Just when you think there is nothing new under the sun, out pops a jackrabbit and teaches you a lesson in being short- sighted. Just the other day I learned something new about database design when I thought I had seen it all. After spending a professional lifetime in the database design arena and being a participant in the industry's database debates, I thought there was nothing new left to see. But I was wrong.

In order to appreciate what's new in database design, a review of the past is in order. Figure 1 is more or less representative of the different types of database design that have been popular over the years.

Database design began with Ed Yourdon and Tom DeMarco and structured analysis and design. In the very early days of the computer industry it was thought that database design was a by-product of functionality. Get the process right and the database design will follow. For the systems that were being built in the early days, this "master file" approach worked just fine. Given the chaos of development that preceded structured analysis and design, the technique for database design - "master files" - was a significant improvement. However, once very large systems came on the horizon and once a design beyond anything very large appeared, the master file approach soon proved to be inadequate.

The world was not a finite place with a fixed set of requirements. The minute that the structured analysis approach was extended over anything but a finite set of requirements, the system design yielded very complex and questionable results. In short, the "database as a by-product of function - master file" approach went by the way side.

Looking across the enterprise at an integrated approach to database design were James Martin, Clive Finklestein and others with the ER (entity relationship) approach. The ER techniques yielded a subject-oriented approach to database design. In the subject-oriented approach, data was integrated across the enterprise into subject-oriented databases. The ER approach was an elegant approach that solved many of the shortcomings of the master file approach.

Closely related to the subject-oriented ER approach was the relational approach, fostered by Ted Codd. The relational approach was an academic approach in which data was organized according to the "natural" relationships that occurred among different attributes of data. The relational approach coincided quite nicely with the ER approach of Martin. In some respects, the ER approach was the same as the relational approach except that the ER approach was a top-down approach while the relational approach was a bottom-up approach. There was indeed much affinity between the two approaches and today, for all practical purposes, the two approaches are intellectually merged.

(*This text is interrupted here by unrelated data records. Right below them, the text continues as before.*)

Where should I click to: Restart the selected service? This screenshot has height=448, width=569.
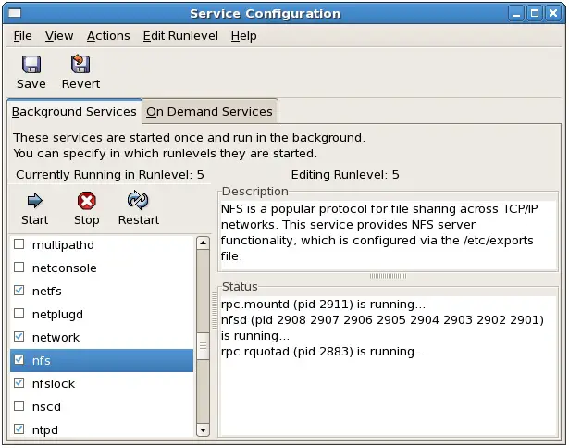(x=139, y=201)
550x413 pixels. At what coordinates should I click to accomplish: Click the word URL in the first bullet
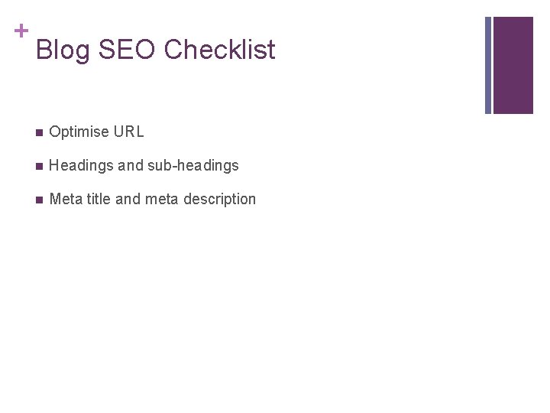click(129, 132)
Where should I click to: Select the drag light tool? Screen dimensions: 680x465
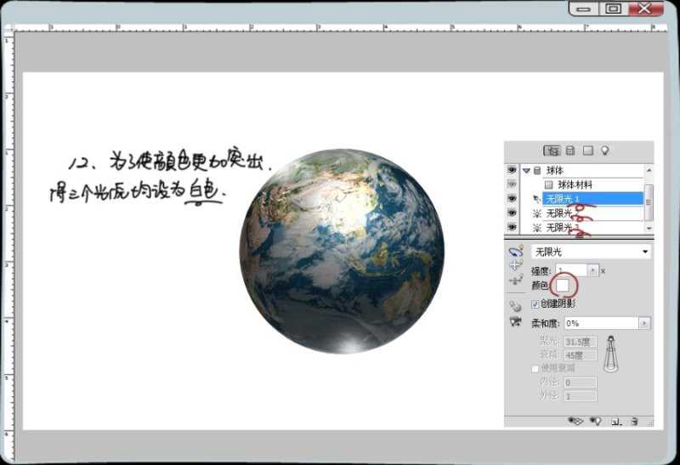(x=513, y=266)
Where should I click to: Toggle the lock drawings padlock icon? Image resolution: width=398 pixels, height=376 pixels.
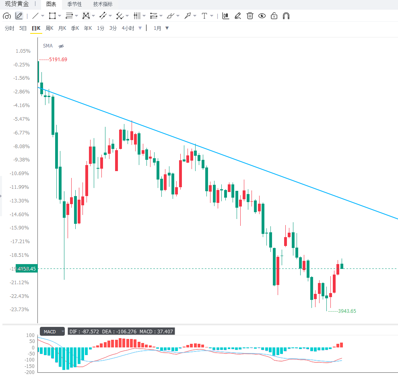[x=274, y=16]
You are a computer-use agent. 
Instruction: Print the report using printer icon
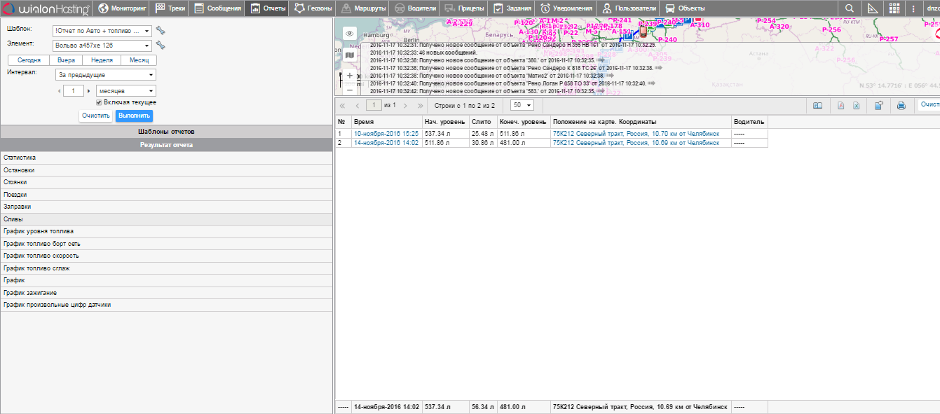pyautogui.click(x=901, y=106)
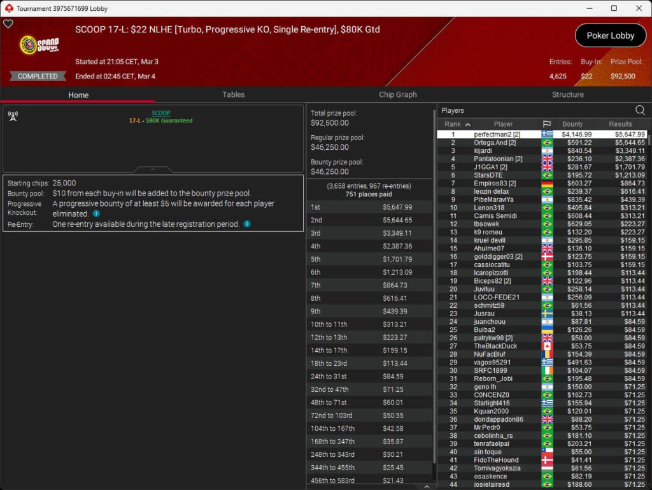Click the PokerStars icon in title bar

(x=8, y=8)
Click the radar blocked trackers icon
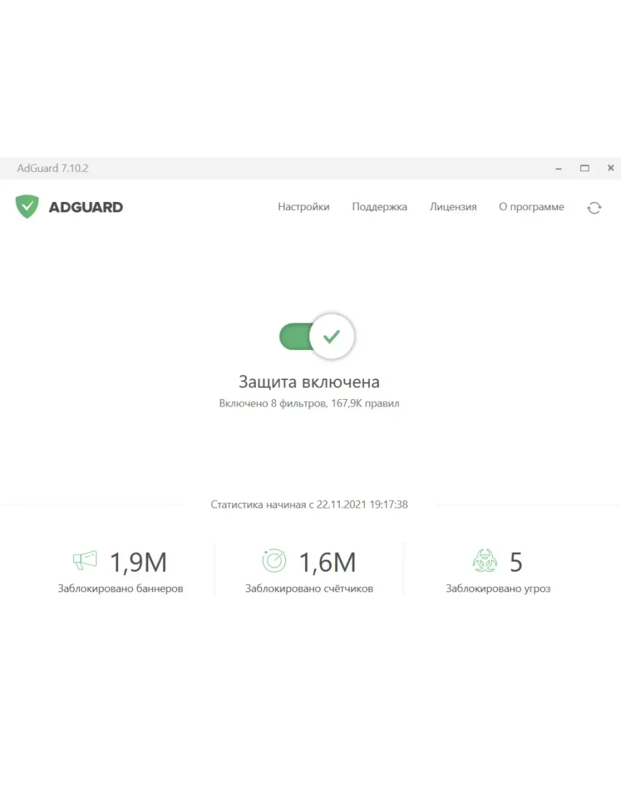The width and height of the screenshot is (621, 788). pos(274,561)
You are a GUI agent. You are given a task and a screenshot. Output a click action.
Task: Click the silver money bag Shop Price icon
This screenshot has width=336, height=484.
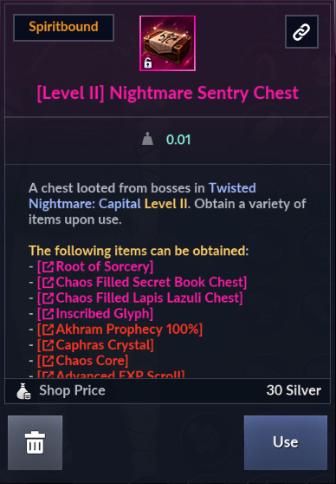pos(23,391)
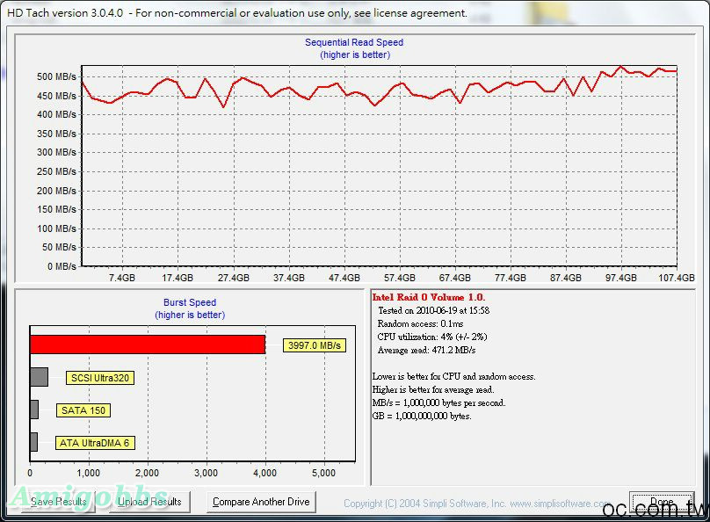Click the red 3997.0 MB/s burst bar
The image size is (710, 522).
tap(148, 344)
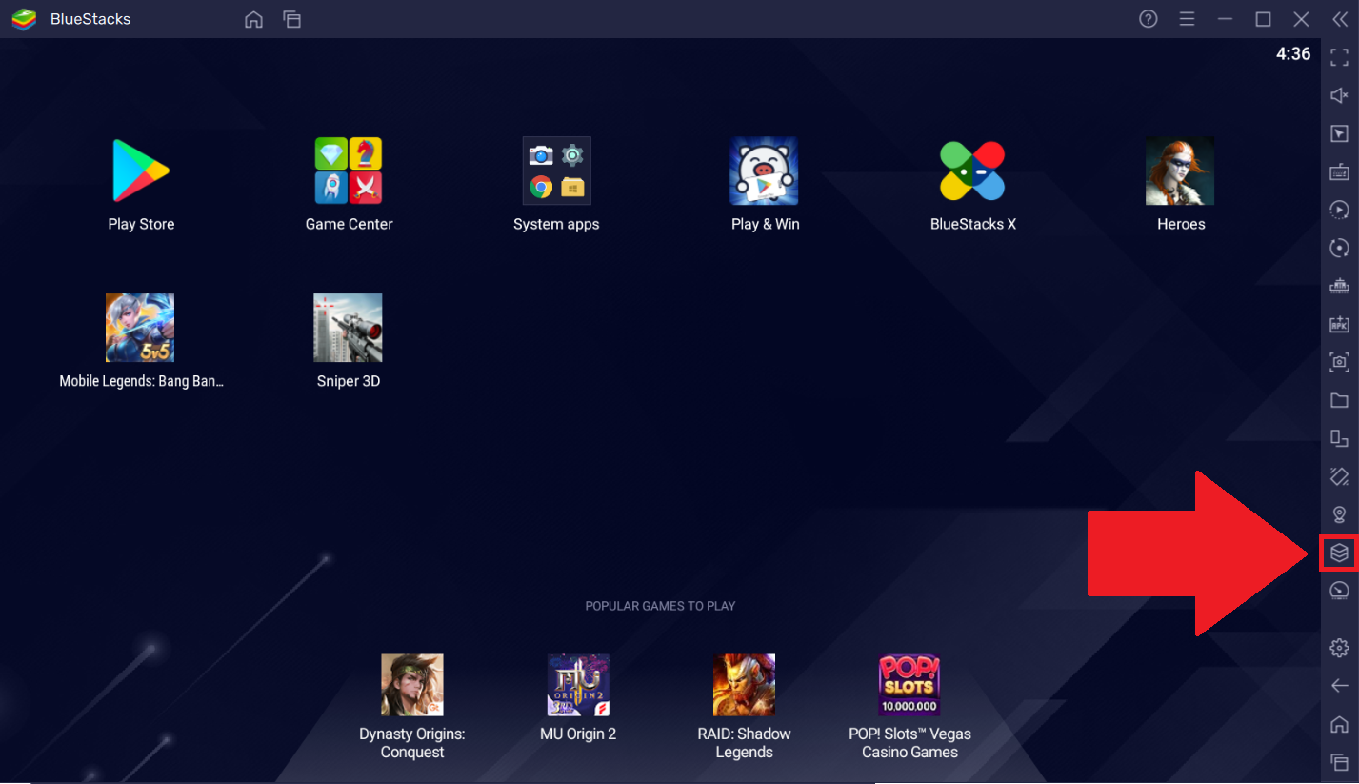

Concurrent with the ER and relational approaches to database design was the design work that was being done for online transaction processing systems. The epitome of the OLTP data base design was the "root only" database. The term "root only" refers to the fact that data is compacted into a single physical structure so that it is very, very efficient to access. Any given unit of data in a root only database can be accessed in a single I/O. The result is very high performance transaction processing. Data is denormalized and compacted into a simple structure so that all the data that is needed is all in the structure when accessed. Root only databases are hyper-efficient to access, but the database design of a root only database is quite different from the database design of anything else. Lots of different kinds of data are held tightly in anticipation of a need for minimal I/O upon access. The result is very good transaction performance. If there is an original proponent of the root only database design approach it would have to be Jim Sheetz

After the world discovered data warehouse and the need for DSS, another form of database design was advanced. That form of design is called "star join" design. Star join design is optimal for the flexible access of data. Star joins entail structures called fact tables and dimensions. Unlike a root only design that is very streamlined and simple in demeanor, a star join design is very ornate, with many different complex facets. On occasion, several stars can be merged together to create what is known as a snowflake. The way that the designer knows to create a star join is by the gathering and assimilation of requirements. The requirements of how data is to be used and accessed shape the star join and determine what is the optimal design and what is not the optimal design. Ralph Kimball is undoubtedly the driving force behind the star join approach to database design.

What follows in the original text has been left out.